Write out the line that contains "資訊安全政策 (230, 1562)", then every following line to the end of the records below, with no other lines and no changes.

# [Dataset items]

□ □ □ □ □ □ □

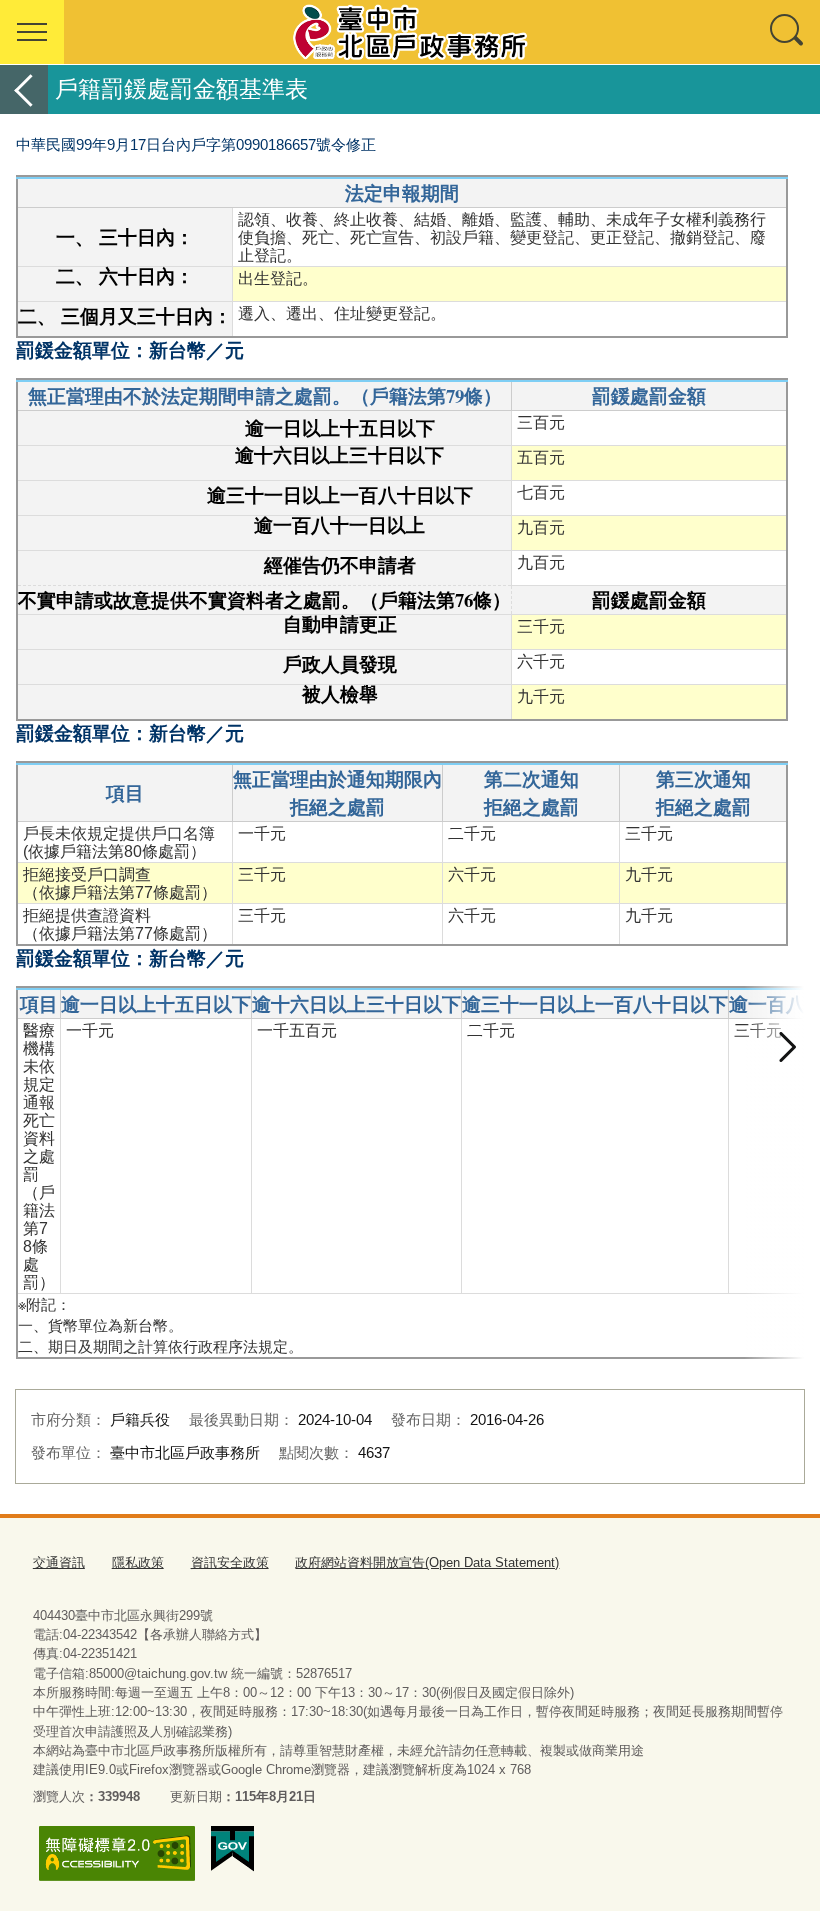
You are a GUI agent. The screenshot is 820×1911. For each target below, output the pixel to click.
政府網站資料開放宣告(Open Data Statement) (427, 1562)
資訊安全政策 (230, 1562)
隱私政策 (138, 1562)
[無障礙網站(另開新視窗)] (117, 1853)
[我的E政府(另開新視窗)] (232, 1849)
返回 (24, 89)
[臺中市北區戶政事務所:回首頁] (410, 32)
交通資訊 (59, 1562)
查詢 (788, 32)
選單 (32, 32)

□ □ □ □ □ □ □

# [Solution to this problem]
資訊安全政策 (230, 1562)
隱私政策 (138, 1562)
[無障礙網站(另開新視窗)] (117, 1853)
[我的E政府(另開新視窗)] (232, 1849)
返回 (24, 89)
[臺中市北區戶政事務所:回首頁] (410, 32)
交通資訊 (59, 1562)
查詢 (788, 32)
選單 (32, 32)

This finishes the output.